Our family histories are simply stories. They are myths we create about the people who came before us, in order to make sense of ourselves.
The story of June and Mick Riva seemed like a tragedy to their oldest child, Nina. It felt like a comedy of errors to their first son, Jay. It was an origin story for their second son, Hud. And a mystery to the baby of the family, Kit. To Mick himself it was just a chapter of his memoir.
But to June, it was, always and forever, a romance.
• • •
Mick Riva first met June Costas when she was a seventeen-year-old girl on the shores of Malibu. It was 1956, a few years before the Beach Boys got there, mere months before Gidget
would begin to beckon teenagers to the waves in droves.
Back then, Malibu was a rural fishing town with only one traffic signal. It was quiet coastline, crawling inland by way of narrow winding roads through the mountains. But the town was coming into its adolescence. Surfers were setting up shop with their tiny shorts and longboards, bikinis were coming into fashion.
June was the daughter of Theo and Christina, a middle-class couple who lived in a two-bedroom ranch home off one of Malibu’s many canyons. They owned a struggling restaurant called Pacific Fish, slinging crab cakes and fried clams just off the Pacific Coast Highway. Its bright red sign with cursive type hung high in the air, beckoning you from the east side of the highway to look away from the water for just one moment and eat something deep fried with an ice-cold Coca-Cola.

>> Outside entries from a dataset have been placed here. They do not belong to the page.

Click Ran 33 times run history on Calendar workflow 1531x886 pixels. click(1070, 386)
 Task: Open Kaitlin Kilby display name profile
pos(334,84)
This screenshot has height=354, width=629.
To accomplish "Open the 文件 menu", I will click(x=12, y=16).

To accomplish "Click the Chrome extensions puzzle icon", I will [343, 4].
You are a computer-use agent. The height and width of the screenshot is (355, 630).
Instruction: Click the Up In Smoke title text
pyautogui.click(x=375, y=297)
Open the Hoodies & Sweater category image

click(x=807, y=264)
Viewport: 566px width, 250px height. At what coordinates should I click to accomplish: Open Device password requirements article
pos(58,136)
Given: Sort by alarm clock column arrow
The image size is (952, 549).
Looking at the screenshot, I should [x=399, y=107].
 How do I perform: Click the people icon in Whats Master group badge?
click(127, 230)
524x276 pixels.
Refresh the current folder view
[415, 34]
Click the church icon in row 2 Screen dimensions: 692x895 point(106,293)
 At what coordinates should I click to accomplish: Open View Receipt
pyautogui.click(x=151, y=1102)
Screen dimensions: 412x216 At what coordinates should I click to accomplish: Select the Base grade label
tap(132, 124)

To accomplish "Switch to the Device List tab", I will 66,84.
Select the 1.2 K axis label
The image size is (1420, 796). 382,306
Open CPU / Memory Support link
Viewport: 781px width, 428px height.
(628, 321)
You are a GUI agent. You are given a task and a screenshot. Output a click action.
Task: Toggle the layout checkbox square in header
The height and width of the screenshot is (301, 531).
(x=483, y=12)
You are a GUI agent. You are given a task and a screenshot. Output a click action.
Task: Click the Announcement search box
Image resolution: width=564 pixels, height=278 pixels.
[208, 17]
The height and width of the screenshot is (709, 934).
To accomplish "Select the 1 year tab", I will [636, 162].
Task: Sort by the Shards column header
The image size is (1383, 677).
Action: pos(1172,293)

Theo ran the fryer, Christina ran the register, and on nights and weekends, it was June’s job to wipe down the tables and mop the floors.
Pacific Fish was both June’s duty and her inheritance. When June’s mother vacated that spot at the counter, it was expected that it would be June’s body that filled it. But June felt destined for bigger things, even at seventeen.
June beamed on the rare occasion that a starlet or director would come into the restaurant. She could recognize all of them the second they walked in the door because she read the gossip rags like bibles, appealing to her father’s soft spot to get him to buy her a copy of Sub Rosa or Confidential
every week. When June scrubbed ketchup off the tables, she imagined herself at the Pantages Theatre for a movie premiere. When she swept the salt and sand off the floors, she wondered how it might feel to stay at the Beverly Hilton and shop at Robinson’s. June marveled at what a world the stars lived in. Just a few miles away and yet impossible for her to touch because she was stuck serving french fries to tourists.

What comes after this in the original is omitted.